Matthew Welsch (Stockwell Group)
2:00pm - 3:00pm
It’s estimated that as many as 80% of the existing potential cancer targets are considered to be ‘undruggable’. The vast majority of these targets engage in protein-protein interactions (PPIs). Within this class are the RAS GTPases (HRAS, KRAS (4A and 4B), NRAS), which are the most frequently mutated oncoproteins in human cancer- present in 30% of all malignancies. Despite efforts to target the RAS proteins spanning over 30 years, there still exists no direct therapeutic agent. The focus of this work has been using in silico tools to develop general approaches for designing inhibitors of PPIs and applying them to the RAS family of GTPases. Two parallel approaches are described. The first uses pharmacophore screening with a model derived from the residues on the proteins interacting with RAS that have been established through mutagenesis studies to be functionally important for binding. The second is a process we have termed PAINT- Process for Assembling ligands for Intractable Targets.

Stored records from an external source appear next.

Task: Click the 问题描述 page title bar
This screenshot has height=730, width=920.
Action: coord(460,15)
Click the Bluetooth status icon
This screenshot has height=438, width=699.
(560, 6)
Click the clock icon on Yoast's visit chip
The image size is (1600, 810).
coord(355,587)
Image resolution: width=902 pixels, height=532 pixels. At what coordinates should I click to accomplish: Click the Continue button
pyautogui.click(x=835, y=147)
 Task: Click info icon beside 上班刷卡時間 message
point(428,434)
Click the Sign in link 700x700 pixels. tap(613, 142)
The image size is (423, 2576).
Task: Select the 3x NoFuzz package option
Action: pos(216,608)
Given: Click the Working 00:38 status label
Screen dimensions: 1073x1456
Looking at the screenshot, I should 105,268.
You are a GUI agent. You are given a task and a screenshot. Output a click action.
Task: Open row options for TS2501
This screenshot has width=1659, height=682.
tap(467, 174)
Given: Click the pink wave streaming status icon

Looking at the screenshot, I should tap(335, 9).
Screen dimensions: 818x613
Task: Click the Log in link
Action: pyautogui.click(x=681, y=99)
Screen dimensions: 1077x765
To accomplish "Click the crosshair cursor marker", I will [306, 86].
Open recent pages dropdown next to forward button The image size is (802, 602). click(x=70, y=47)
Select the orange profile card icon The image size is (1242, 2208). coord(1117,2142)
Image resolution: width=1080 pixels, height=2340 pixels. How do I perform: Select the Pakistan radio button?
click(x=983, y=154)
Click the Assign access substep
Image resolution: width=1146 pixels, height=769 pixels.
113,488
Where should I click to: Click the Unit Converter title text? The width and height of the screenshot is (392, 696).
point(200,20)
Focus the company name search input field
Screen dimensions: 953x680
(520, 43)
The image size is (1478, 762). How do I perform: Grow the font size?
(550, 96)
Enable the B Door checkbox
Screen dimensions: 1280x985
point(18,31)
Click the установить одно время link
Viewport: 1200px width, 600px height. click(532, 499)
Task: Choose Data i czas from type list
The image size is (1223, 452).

This approach first entails the docking of fragments into multiple sites on a target engaging in protein-protein interactions. The fragment docking results are analyzed for enriched molecular architectures and are then used for the basis of combinatorial in silico libraries. A library is designed in one site and then the top scoring compounds are selected and used to extend into adjacent sites in an iterative docking and design process. This work describes the synthesis, biochemical, cell-based, and in vivo evaluations of inhibitors designed using this approach.